== Data excerpts ==
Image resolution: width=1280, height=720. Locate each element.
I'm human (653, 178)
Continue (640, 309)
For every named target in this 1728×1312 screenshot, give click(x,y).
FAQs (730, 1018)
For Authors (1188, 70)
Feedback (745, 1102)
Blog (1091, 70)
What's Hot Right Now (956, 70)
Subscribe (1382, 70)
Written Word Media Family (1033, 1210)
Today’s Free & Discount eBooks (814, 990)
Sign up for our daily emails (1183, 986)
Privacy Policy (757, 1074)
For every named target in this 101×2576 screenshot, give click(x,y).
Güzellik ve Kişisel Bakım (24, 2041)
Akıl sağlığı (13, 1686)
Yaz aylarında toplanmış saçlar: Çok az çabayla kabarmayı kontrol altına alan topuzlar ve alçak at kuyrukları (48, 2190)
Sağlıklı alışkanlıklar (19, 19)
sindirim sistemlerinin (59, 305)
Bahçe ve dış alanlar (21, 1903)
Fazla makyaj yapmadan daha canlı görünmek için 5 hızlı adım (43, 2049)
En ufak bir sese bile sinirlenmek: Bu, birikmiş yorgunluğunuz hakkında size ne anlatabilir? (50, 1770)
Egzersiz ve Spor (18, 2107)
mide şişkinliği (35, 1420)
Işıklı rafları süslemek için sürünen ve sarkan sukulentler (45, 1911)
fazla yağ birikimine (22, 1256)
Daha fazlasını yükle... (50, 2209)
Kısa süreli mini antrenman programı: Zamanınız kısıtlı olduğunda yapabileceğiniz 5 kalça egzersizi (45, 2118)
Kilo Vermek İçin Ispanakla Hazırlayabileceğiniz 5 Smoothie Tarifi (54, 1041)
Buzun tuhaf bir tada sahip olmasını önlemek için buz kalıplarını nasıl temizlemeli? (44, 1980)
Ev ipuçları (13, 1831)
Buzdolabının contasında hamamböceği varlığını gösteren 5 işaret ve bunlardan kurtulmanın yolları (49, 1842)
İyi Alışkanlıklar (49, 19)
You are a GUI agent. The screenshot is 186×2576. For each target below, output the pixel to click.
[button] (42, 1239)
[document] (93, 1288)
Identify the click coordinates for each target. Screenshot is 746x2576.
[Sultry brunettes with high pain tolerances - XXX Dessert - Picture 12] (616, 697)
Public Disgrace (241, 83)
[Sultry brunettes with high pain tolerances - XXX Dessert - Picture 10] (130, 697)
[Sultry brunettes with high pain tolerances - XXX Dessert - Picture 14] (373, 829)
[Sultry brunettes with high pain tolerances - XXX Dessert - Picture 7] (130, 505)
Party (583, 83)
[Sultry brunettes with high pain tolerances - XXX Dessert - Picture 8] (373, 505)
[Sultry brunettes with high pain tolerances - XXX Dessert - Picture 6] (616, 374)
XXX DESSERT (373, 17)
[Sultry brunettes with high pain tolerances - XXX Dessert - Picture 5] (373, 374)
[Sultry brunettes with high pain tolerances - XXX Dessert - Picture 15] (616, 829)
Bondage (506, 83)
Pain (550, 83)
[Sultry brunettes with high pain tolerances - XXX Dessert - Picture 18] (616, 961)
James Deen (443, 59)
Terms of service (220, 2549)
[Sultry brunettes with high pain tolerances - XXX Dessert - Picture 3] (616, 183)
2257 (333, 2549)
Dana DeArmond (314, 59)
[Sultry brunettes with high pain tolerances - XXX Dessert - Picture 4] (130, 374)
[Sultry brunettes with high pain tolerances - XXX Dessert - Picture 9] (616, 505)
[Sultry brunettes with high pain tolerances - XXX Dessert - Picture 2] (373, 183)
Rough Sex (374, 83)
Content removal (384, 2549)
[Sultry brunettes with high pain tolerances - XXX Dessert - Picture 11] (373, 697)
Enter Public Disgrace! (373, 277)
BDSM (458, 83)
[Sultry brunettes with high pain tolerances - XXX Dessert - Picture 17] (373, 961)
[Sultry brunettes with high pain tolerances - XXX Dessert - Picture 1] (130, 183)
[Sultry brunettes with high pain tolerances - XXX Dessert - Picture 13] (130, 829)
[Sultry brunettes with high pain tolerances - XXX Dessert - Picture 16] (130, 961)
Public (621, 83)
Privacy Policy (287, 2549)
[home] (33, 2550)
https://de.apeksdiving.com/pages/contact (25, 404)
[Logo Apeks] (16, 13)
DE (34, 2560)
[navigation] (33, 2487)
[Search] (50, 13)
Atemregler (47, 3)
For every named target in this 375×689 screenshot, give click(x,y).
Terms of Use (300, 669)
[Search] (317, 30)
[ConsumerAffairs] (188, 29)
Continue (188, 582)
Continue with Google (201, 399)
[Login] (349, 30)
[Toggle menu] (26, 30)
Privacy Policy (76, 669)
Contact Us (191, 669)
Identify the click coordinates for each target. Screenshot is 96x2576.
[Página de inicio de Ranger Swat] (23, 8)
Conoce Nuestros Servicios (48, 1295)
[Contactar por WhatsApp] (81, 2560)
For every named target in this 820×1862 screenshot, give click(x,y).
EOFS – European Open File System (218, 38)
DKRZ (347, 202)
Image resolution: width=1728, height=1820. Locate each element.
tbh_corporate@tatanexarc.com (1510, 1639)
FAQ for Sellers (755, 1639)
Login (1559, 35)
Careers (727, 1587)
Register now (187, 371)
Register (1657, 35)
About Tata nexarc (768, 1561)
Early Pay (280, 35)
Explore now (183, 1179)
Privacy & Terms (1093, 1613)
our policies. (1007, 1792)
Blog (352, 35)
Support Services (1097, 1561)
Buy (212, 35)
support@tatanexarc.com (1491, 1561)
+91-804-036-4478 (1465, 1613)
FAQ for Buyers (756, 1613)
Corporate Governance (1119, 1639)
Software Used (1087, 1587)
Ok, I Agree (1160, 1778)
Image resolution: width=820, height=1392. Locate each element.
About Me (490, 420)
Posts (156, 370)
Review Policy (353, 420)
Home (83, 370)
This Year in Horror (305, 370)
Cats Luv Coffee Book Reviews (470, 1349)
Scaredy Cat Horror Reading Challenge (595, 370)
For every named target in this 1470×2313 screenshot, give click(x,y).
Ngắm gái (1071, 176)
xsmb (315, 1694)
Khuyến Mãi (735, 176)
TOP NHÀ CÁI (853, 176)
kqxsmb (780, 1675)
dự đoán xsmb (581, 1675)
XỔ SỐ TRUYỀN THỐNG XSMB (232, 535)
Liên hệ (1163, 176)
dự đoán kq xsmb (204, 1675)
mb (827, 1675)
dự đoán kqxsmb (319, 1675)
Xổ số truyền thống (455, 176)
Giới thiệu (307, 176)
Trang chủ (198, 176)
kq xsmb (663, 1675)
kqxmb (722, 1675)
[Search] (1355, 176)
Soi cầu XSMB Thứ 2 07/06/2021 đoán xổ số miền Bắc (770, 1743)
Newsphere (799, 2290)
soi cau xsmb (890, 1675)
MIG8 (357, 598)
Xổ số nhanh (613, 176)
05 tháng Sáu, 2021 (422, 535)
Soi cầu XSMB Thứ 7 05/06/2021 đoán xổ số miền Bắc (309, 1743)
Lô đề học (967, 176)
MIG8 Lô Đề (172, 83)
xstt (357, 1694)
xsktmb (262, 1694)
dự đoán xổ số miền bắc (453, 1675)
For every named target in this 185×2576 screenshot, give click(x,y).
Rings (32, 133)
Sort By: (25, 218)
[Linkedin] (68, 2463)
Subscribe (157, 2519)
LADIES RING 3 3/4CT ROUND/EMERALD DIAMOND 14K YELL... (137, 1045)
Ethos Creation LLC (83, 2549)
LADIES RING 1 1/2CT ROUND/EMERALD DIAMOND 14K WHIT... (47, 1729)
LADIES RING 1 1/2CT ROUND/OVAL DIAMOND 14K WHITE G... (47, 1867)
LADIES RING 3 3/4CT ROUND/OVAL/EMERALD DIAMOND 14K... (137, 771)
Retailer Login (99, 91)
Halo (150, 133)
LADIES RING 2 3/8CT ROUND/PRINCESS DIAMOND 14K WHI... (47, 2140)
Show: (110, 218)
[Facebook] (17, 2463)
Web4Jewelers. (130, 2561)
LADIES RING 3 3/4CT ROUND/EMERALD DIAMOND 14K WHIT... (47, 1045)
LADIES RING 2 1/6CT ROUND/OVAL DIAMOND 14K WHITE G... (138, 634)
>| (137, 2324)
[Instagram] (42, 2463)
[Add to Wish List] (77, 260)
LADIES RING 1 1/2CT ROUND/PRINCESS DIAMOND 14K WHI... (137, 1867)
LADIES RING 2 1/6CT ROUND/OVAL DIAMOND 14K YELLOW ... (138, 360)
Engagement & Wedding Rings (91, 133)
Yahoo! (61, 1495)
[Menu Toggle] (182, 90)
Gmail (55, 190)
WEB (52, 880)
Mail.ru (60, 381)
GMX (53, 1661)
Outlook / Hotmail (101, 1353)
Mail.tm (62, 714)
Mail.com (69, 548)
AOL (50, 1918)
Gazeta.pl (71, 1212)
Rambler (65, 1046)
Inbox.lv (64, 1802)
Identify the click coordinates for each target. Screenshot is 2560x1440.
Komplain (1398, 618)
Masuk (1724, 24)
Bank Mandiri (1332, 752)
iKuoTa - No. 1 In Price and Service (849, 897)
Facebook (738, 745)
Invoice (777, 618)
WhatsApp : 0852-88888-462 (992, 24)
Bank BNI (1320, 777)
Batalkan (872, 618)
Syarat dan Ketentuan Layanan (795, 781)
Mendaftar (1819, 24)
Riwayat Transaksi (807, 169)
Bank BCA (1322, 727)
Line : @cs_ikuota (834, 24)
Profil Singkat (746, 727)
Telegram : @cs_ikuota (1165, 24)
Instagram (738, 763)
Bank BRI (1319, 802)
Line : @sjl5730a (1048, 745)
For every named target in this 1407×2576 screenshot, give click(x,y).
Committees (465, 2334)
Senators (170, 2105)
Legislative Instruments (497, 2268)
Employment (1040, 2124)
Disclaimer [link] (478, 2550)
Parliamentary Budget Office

== The task ==
The lines to extract from the data above begin with the line containing "xsmb (315, 1694)" and end with the line containing "dự đoán kqxsmb (319, 1675)". Extract them exactly, including both.

== Answer below ==
xsmb (315, 1694)
Khuyến Mãi (735, 176)
TOP NHÀ CÁI (853, 176)
kqxsmb (780, 1675)
dự đoán xsmb (581, 1675)
XỔ SỐ TRUYỀN THỐNG XSMB (232, 535)
Liên hệ (1163, 176)
dự đoán kq xsmb (204, 1675)
mb (827, 1675)
dự đoán kqxsmb (319, 1675)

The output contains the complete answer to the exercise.